Please copy out the items word for word, from the line that contains "Image resolution: width=1920 pixels, height=1080 pixels. What" through the end of the items, including both ends.

─── Listed records ───

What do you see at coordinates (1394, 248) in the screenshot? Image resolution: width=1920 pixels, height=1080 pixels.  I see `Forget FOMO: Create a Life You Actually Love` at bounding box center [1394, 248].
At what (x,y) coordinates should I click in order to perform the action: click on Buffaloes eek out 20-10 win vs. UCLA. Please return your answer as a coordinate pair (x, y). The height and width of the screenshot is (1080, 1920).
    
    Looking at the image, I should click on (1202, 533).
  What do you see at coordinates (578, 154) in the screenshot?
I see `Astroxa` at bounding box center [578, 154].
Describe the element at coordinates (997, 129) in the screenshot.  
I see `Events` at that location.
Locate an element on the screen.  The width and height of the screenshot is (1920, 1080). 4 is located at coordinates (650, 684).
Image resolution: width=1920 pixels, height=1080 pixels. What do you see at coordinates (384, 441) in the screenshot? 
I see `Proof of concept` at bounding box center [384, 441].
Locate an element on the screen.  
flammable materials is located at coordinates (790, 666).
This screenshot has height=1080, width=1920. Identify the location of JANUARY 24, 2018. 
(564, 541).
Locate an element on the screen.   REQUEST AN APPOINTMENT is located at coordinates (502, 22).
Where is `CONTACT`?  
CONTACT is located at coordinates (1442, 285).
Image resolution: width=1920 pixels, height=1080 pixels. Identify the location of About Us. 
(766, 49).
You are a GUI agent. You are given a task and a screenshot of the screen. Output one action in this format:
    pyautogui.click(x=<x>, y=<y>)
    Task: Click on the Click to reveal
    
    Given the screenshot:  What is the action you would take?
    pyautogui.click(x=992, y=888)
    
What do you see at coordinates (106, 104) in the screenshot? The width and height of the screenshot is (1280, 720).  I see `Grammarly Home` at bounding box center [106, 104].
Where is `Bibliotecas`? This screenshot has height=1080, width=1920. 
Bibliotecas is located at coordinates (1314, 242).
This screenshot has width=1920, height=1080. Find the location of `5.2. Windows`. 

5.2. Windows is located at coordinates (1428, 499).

───

- Task solution -
Image resolution: width=1920 pixels, height=1080 pixels. What do you see at coordinates (384, 441) in the screenshot? 
I see `Proof of concept` at bounding box center [384, 441].
Locate an element on the screen.  
flammable materials is located at coordinates (790, 666).
This screenshot has height=1080, width=1920. Identify the location of JANUARY 24, 2018. 
(564, 541).
Locate an element on the screen.   REQUEST AN APPOINTMENT is located at coordinates (502, 22).
Where is `CONTACT`?  
CONTACT is located at coordinates (1442, 285).
Image resolution: width=1920 pixels, height=1080 pixels. Identify the location of About Us. 
(766, 49).
You are a GUI agent. You are given a task and a screenshot of the screen. Output one action in this format:
    pyautogui.click(x=<x>, y=<y>)
    Task: Click on the Click to reveal
    
    Given the screenshot:  What is the action you would take?
    pyautogui.click(x=992, y=888)
    
What do you see at coordinates (106, 104) in the screenshot? The width and height of the screenshot is (1280, 720).  I see `Grammarly Home` at bounding box center [106, 104].
Where is `Bibliotecas`? This screenshot has height=1080, width=1920. 
Bibliotecas is located at coordinates (1314, 242).
This screenshot has width=1920, height=1080. Find the location of `5.2. Windows`. 

5.2. Windows is located at coordinates (1428, 499).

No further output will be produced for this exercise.